MUSIC

Americana Great Jim Lauderdale Brings “Hope” to the Old Pueblo

May 5, 2022 |

Americana pioneer and country legend Jim Lauderdale is coming to town to play songs from his catalogue and his new album Hope. Our correspondent Kathleen Williamson is here to greet him with a wide-ranging interview in partnership with KXCI-FM and Zócalo. Enjoy—and get to the show, which, to judge by past performances, promises to be one of the best of the year.

Jim Lauderdale. Photo by Scott Simontacchi.

Jim Lauderdale and His Band will play at the Hotel Congress Plaza (311 E. Congress) on Saturday, May 14, at 7:30pm. Tickets $28 in advance at www.hotelcongress.com.

Wishbone Ash Celebrates “Argus,” 50 Years On, at the Rialto

May 1, 2022 |

This piece is supposed to be about the upcoming appearance by legendary 70’s progressive rock act Wishbone Ash and their 50 year anniversary/celebration of their epic LP, Argus. As such, there will be thoughts on their signature twin lead guitar sound; what is it that defines progressive rock; and what it was like to be immersed in that very British primordial ooze that spawned bands of similar sensibilities, like early Genesis with Peter Gabriel, Pink Floyd, King Crimson, Yes, Jethro Tull, etc.

But mostly, after two phone conversations while he was driving between gigs (he assured me he was on Bluetooth), I find myself fascinated with Andy Powell, guitarist, singer, composer and keeper of the flame (and the brand) for Wishbone Ash since its inception in 1969.

At first, I thought his quiet, thoughtful demeanor to be in such contrast to the sound and power that can drive the music.

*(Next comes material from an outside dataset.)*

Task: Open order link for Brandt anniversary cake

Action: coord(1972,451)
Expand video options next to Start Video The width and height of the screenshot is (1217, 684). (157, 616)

And then I thought more about the music. And while it’s been a long time since I’ve had me some Wishbone Ash on the turntable, when I did get around to serving up Argus, I was moved by its artistry and the melding of quiet and soft with those brilliant guitar driven melodies. Having heard parts of it twice in two days, I still cannot get “Time Was” out of my head. But I digress . . .

These are but some of the things we touched upon.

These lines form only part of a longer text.